I’m inviting some lucky guy to do a dialogue with me, which I will publish as an article here at B&W in the articles section. The dialogue will be on sexist epithets. Are they a bad thing, or are they a good thing? How bad are they, are some worse than others, if they are bad then in what way are they bad, does it really matter, is it reasonable to think they are a bad thing, if so why?

We’ve been told lately that “we’ve been getting totally unnuanced discussions of insults like ‘twat'” and that “not everything is the same, and it’s possible to tease out the distinctions analytically and dispassionately.” We’ve been told that

the idea it isn’t possible to look at why everything isn’t the same, the idea it isn’t possible to take a different view about how a word such as “twat” functions, without being immediately dismissed as a misogynist by a mob is ridiculous (and the antithesis of anything that could be considered free enquiry).

So ok, let’s try it. Let’s have that nuanced discussion. Let’s tease out the distinctions analytically and dispassionately. I’ll take my side, and the invitation is for someone to take the other side.

The idea is to do a back and forth, say about 300 words each. It won’t go on until the end of time, but I think I won’t declare a limit now.

There are some conditions. You’ll have noticed I said a guy. I want a guy, for the same reason I would want a white if the discussion were about racist epithets as opposed to sexist ones.

It has to be under a real name.

It has to be somebody with something at stake – reputation, friends, standing as a liberal; that kind of thing. That narrows the field a lot, but it can’t be helped. It means I don’t really want someone who is already known as a proud reactionary or anti-feminist. I might settle for that if no one else takes up the offer, but I would much prefer people who don’t fit that description, because they’re the people who have been surprising those of us on the “what, are you kidding, of course sexist epithets aren’t ok” side of this disagreement. We want to understand what they’re thinking, and this will be the way to find out.

Another condition: I have editorial control. However I won’t do anything the other party disagrees with. If there’s something we can’t agree on and we can’t start over or move to a new entry, I’ll just end the exchange at that point. (I also don’t plan to edit the other party’s entries. I plan not to. I just want to make it clear that I have that option but also that I won’t abuse it; either we agree on an edit or the discussion shifts or ends.)

So there you are. Sound like fun? Email me if you have my address, use the contact form if you don’t.

I should say I doubt that anyone will take up the offer. I think the conditions will make the offer too unattractive. And that, frankly, is part of my point.
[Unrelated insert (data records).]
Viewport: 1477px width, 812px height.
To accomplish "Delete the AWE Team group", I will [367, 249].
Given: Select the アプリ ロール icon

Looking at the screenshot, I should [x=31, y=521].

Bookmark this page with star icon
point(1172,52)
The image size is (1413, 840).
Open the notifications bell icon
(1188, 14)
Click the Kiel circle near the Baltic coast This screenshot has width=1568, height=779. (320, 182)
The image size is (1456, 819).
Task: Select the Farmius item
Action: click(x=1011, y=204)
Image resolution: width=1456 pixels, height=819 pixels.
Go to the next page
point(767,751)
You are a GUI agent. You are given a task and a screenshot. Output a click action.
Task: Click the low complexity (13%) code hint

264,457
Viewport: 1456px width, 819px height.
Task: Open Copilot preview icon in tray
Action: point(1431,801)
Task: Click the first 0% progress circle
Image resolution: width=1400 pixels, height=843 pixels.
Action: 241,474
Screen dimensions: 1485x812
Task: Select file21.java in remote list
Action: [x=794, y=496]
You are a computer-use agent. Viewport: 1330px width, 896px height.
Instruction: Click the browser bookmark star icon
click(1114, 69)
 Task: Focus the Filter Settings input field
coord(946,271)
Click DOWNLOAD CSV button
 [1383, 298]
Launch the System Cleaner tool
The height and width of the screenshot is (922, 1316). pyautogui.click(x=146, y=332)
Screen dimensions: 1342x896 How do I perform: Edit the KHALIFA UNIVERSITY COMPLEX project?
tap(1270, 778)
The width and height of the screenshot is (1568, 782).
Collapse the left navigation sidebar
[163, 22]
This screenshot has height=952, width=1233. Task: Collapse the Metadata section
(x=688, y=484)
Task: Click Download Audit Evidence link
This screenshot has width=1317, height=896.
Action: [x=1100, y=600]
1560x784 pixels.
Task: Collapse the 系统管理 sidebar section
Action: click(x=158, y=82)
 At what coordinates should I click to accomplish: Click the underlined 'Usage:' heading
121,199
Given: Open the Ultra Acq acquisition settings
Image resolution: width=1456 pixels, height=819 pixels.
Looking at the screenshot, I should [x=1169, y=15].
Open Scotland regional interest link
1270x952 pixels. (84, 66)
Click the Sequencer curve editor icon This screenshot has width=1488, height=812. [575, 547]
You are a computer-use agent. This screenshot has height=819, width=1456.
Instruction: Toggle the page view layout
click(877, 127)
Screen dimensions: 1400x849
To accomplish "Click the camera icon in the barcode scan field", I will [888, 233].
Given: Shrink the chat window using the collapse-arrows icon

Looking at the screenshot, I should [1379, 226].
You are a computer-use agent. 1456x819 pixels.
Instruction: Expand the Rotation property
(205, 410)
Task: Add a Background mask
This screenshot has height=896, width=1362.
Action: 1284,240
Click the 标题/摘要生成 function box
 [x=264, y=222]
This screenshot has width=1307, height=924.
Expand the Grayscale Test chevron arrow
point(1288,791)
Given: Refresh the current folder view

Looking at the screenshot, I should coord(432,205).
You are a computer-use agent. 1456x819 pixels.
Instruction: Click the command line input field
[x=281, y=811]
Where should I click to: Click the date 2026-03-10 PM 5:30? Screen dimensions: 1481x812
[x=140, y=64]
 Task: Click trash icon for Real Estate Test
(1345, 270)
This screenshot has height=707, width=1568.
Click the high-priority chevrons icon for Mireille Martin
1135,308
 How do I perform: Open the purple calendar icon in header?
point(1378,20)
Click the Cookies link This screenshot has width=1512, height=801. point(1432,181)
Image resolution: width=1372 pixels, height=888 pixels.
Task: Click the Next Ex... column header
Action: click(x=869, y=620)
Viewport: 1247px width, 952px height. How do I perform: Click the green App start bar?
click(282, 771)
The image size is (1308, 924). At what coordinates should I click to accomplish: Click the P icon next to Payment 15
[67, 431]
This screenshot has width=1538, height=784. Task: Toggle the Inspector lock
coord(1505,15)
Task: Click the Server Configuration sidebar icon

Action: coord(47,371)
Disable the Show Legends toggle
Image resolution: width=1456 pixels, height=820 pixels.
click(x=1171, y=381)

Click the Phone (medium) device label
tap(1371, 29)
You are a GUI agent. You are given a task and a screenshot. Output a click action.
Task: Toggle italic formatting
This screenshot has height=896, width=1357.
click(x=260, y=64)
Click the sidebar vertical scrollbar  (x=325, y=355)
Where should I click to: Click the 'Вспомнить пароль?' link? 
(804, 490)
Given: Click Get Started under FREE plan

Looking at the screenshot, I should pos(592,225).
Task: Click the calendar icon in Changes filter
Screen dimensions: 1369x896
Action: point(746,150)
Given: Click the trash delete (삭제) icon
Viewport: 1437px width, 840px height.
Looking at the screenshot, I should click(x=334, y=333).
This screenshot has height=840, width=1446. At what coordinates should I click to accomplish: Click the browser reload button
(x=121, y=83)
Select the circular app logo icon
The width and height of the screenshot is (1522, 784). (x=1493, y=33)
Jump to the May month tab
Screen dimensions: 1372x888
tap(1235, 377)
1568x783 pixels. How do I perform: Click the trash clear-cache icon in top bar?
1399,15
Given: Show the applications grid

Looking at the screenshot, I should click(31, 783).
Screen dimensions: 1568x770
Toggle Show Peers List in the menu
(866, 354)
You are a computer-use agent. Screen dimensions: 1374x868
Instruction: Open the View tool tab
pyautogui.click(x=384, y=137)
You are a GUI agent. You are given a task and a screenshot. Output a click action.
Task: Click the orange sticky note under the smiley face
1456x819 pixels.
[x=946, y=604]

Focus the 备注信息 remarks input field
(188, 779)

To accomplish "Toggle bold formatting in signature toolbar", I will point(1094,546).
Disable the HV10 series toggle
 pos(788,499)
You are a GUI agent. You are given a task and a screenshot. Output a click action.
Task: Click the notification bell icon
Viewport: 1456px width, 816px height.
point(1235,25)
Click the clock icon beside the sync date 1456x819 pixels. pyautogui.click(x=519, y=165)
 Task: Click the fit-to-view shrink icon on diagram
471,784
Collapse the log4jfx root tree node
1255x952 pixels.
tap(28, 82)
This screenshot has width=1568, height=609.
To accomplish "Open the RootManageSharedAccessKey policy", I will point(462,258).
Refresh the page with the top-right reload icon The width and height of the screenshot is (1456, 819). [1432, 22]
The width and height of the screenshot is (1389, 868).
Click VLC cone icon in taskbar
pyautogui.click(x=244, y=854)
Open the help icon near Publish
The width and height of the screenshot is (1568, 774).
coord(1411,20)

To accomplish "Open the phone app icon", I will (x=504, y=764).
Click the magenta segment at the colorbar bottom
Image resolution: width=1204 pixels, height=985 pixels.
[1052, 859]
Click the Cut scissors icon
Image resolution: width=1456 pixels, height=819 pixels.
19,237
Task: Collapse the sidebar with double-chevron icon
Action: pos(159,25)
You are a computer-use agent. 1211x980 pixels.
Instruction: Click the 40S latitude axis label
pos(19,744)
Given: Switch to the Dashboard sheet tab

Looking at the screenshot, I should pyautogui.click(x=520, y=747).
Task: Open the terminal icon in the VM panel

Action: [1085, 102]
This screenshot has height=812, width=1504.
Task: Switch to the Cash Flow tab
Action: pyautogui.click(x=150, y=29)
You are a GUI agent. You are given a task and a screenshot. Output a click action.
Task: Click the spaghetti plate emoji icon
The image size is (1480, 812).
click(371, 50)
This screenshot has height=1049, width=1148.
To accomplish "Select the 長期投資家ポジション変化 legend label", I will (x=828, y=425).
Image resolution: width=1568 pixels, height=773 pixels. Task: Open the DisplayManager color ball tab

So go ahead, prove me wrong!

Update: here is that discussion.



Innnnnnnnternational humanist

Aug 13th, 2011 5:13 pm | By

PZ is in Oslo for a Humanist thingy. (Do you know, the Norwegian Humanists get state money. For reals. The churches get it and so they get it too. The Swedish humanists told me this when I was in Stockholm a year ago. The Swedish Humanists do not get state money. They are envious of their Norwegian colleagues.) He has won an international humanist award.

Ya! You go PZ.

PZ is one of the non-sexist male atheists. Such people are not the overwhelming majority I had thought.